In Lancashire, Grimsargh resident David Hindle received the 2019 Marsh Award for Community Wetland Conservation, for his work to create the village’s wetland reserve. The award, which is judged and presented by WWT, recognized the efforts of David and local people to save decommissioned reservoirs from housing development, and instead turn them into a wetland sanctuary for wildlife.


Photo: David Hindle (right) with fellow Marsh Award 2019 winners and Peter Titley (left) of Marsh Christian Trust and Martin Spray (2nd right) Chief Executive of WWT.

In Somerset, local volunteers around Williton have helped to conduct 56 Riverfly (aquatic invertebrate) surveys and 18 river habitat surveys alongside collecting and analysing water samples and servicing in-stream instruments. This will greatly help our work to manage the river flows to benefit people and wildlife.

In Slough, work has begun to dig up a piped section of the Salt Hill stream and return it to being a surface running stream to benefit wildlife and local people using the surrounding park.

At WWT wetland centres

At Llanelli, outbreaks of the invasive non-native aquatic plant crassula have been visibly reduced, following our introduction of three batches of crassula mite – a tiny invertebrate which feeds exclusively on the plant. Left unchecked, crassula can grow rapidly and choke wetlands of light, space and oxygen.

At Welney, monitoring continues of one of the UK’s rarest wading birds, the black-tailed godwit. Birds reared and released at the reserve remained nearby during the summer months but have now migrated and been spotted as far away as Senegal in West Africa. The number of breeding pairs in the Fens overall has risen from 38 in 2018 to 45 in 2019.

At London:

  • A study entitled “The application of wearable technology to quantify health and wellbeing co-benefits from urban wetlands” has been published. This involved volunteers wearing heart, skin and brainwave monitors to measure changes whilst walking around the wetland, compared to a main road.
  • Environment Secretary Theresa Villiers launched the first Environment Bill to be published since the mid-1990s. She toured the site, and gave a speech in which she committed to measurable targets for environmental improvements and a watchdog to hold the government to account for those targets.

At Slimbridge:

  • We reared and released 50 curlew to bolster the local population. We estimate there are currently only around 35 breeding pairs in the Severn and Avon Vales, which produced at least eight chicks in the wild.
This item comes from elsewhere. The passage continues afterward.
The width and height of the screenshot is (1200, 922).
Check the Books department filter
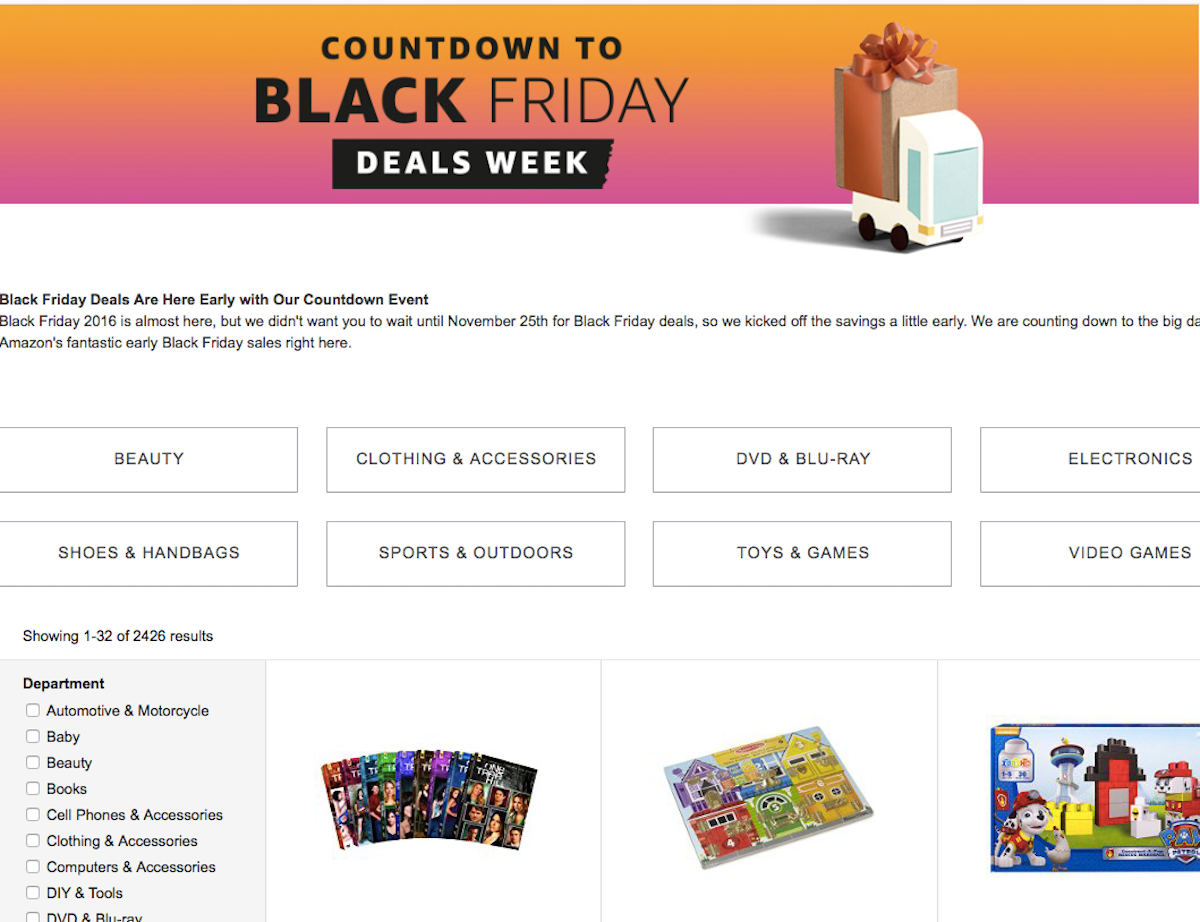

Farmers, volunteers and partner organisations are helping to find ways to protect this lowland population.
  • We piloted human patient referrals whereby we assessed the stress and anxiety levels of patients being offered a day out surrounded by wildlife and water. The patients reported tangible benefits, which we are now writing up as a formal research paper.
  • Twenty eels were tagged earlier in 2019 to monitor if and when they are moving off site. An eel pass has now been built to help them negotiate a main sluice towards the Severn Estuary, and ditches and scrapes have been improved to help eels move across wet land, as well as through water channels.
  • Trials of telemetry marking techniques are being carried out on captive Baer’s pochard in order to inform future plans to tag wild birds in China. The Asian population has crashed in recent decades and at the moment the focus is on finding those that are left – the number of recorded remaining individuals has grown by a large proportion with the sighting of 300 birds near Wuhan.

At Arundel, preparatory work is beginning on a new walk-through aviary for the wetland centre. It will include a diving duck feature, and a reedbed water treatment system to return clean water back into the local environment.